DATA TO PROCESS
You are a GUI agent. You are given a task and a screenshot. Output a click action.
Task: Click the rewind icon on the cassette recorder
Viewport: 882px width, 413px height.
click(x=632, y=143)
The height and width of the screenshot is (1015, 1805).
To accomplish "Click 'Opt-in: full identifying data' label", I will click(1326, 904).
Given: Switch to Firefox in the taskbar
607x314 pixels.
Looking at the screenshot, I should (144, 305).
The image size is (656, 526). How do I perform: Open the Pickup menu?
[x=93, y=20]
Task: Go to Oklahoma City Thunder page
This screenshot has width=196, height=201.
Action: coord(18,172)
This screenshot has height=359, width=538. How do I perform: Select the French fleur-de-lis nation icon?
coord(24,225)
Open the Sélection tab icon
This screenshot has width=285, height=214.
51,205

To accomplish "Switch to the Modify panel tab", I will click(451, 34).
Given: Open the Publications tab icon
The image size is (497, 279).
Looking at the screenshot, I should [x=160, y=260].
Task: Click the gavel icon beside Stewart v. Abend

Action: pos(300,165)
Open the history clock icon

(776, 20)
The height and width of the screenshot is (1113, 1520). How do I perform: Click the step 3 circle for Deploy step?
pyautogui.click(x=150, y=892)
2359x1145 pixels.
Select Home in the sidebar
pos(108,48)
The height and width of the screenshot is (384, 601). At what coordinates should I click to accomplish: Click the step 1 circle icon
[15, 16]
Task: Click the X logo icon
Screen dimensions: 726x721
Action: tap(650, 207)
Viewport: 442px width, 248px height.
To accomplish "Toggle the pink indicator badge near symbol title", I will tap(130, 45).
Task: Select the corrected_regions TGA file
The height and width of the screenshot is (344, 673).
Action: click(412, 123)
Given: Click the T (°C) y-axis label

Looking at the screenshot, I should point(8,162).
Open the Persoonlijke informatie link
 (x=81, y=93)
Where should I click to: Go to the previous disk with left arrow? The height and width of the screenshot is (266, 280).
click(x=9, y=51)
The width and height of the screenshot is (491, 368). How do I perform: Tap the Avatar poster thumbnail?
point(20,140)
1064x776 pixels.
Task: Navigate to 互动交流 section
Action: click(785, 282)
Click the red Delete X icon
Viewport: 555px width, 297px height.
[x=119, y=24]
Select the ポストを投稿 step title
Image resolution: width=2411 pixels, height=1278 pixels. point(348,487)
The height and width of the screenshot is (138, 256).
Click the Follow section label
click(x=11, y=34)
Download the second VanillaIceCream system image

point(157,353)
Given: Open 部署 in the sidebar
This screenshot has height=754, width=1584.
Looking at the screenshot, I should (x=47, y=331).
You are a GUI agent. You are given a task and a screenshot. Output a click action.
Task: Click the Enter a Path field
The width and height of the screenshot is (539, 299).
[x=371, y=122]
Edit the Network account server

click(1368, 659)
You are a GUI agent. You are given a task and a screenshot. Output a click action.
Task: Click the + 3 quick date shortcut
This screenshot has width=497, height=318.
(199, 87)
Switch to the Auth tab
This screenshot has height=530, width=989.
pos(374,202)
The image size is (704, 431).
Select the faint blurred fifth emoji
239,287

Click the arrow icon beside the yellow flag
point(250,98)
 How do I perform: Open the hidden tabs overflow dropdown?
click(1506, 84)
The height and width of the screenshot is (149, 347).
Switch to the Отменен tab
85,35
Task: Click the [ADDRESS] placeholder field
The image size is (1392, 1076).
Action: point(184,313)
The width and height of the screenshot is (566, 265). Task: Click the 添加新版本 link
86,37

GIVEN TASK
List each line in the items above that contains the word "label".

SOLUTION TO THE EXERCISE
To accomplish "Click 'Opt-in: full identifying data' label", I will click(1326, 904).
Given: Click the T (°C) y-axis label
Click the Follow section label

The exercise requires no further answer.